On the phone with MHP about the helicopter, Ashley was listening as his men made their move.

"I heard the command of, 'Show me your hands,' he said. "I'm on the phone with MHP, and I say, 'Hold up, we've got him,' then the call comes in that he's under arrest."

Gilliland said in a release that on May 11, 1976, Guillotte's body was found on a private oilfield road. He was naked and had multiple stab wounds and lacerations on his head, neck and torso.

Guillotte had last been seen leaving a bar in the Montrose area of Houston around 1 a.m. Harris County authorities spoke to witnesses and pulled in the Houston Police Department and the Texas Rangers. After "exhaustive work" by Harris County's homicide division, the case went cold.

US Marshals, Wayne County Deputies, and MDWFP officers found a suspect from a 40-year-old Texas cold case in a pup tent in a heavily wooded area this morning.

In July 2014, the Cold Case Unit opened the case and the investigation turned up physical evidence recovered at autopsy that linked Edds to the case. They found that Edds had lived close to the crime scene at the time of the homicide. When they interviewed him this year, Edds denied knowing Guillotte, ever having been at the crime scene, or even knowing about the death. He wasn't able to answer authorities' questions about why there would be physical evidence tying him to the case.

Further investigation revealed that Edds had been charged in 1977 for assaulting a different man with a knife after leaving a Montrose bar. That, authorities said, is in addition to his lengthy criminal history that included homicide, burglary, robbery and various drug, alcohol, weapons charges among other violations.

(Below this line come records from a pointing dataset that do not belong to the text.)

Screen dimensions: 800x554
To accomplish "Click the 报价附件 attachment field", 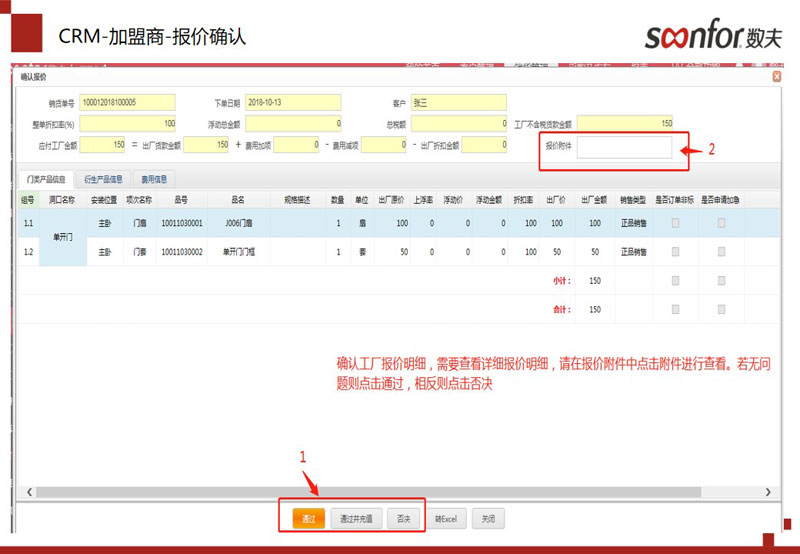I will coord(623,147).
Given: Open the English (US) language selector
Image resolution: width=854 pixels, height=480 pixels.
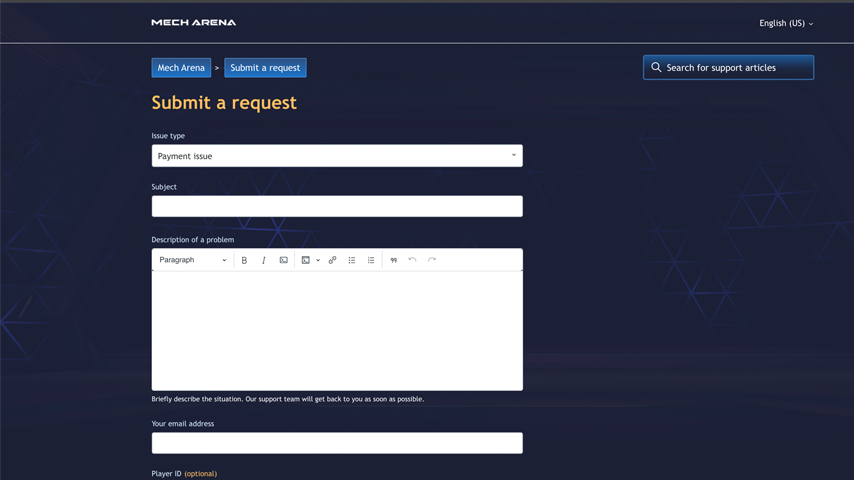Looking at the screenshot, I should click(785, 23).
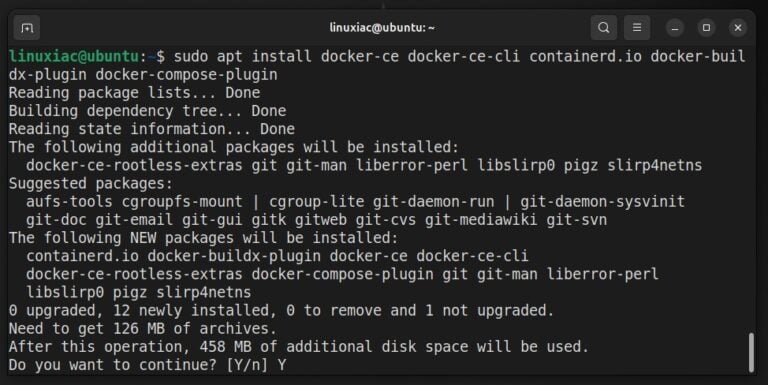Click the linuxiac@ubuntu window title
Image resolution: width=768 pixels, height=385 pixels.
(x=382, y=27)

The underlying question is why Edds came to Mississippi.  Authorities said he has family in Waynesboro.

"We had somewhere to start. We had knowledge that he might be familiar with the area," Gilliland said.

Authorities found Edds when they located a vehicle that turned out to be his. He was camping in a pup tent about 1,000 yards from the car. Ashley said it's unlikely that Edds just happened upon the spot.

Back in his days as a game warden, Ashley said, he remembers people from Texas camping in that area.

"I want to think he's been to this deer camp," Ashley said. "When I pulled up, I told the marshals he had to have been involved in this deer camp. There's no doubt he didn't just pull up there. He's been there before."